Here's one of these correlation functions. And if we look at it denatured and unfolded state, can you see the colored lines there? It's hard to see there but that green one tells you what the diffusion only shows you in the correlation function. And all this extra stuff up here is fluctuations of the structure. Now this is one of the low pH where the molecules denatured and flapping all over the place.
But the new news here is that this molecule, even when it's folded at nice high pH-- here's the green line, you can barely see it. And it's still-- there's extra fluctuation. And to see these, we've blown them up here now so you're really looking at the top corner of these plots. And you can see that we're well above the diffusion point.

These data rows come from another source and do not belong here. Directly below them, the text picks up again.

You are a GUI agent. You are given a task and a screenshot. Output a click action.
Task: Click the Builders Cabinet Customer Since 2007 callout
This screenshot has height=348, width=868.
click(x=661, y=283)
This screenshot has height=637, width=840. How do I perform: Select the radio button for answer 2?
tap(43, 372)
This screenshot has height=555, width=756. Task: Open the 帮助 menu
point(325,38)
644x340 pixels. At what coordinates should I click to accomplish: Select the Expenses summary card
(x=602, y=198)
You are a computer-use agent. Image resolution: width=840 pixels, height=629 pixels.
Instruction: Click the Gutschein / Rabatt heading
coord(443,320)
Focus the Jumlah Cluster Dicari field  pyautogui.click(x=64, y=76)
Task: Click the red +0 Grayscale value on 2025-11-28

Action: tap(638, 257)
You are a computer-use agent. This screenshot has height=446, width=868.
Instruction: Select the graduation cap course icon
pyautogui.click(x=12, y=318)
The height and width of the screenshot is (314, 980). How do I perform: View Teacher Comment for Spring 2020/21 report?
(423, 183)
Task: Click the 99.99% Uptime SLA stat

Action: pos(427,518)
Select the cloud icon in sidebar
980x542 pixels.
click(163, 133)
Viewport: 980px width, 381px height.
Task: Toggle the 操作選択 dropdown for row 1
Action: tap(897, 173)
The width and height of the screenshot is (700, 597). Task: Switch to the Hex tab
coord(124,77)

And the idea is we're seeing fluctuations of the structure that are going from about a half a microsecond out to-- oh, looks like it's about here a couple of tenths of a millisecond. So they're fast flickers fluctuations. Now are these crucial to this misbehavior of the A beta molecule? Tune in. Maybe we'll know something more about it in the next couple of years. Because Dr. Gouras had talked about these new, dye stained A betas that they have developed.
And they look like very powerful tools. We've already had a look at them, they work. So we'll see what happens in the next couple of years.
[APPLAUSE]
According to the Alzheimer's Association and the National Institute on Aging, more than 4.5 million Americans have Alzheimer's disease; by 2050, it is estimated this number will nearly quadruple. Currently, there is no known cure to stop the degeneration of brain cells, the hallmark of Alzheimer's.
Ground-breaking research taking place at and between Cornell's Weill-New York City and Ithaca campuses, however, is revealing more about the origins of this debilitating disease and how health care facilities can be designed to better support Alzheimer's patients.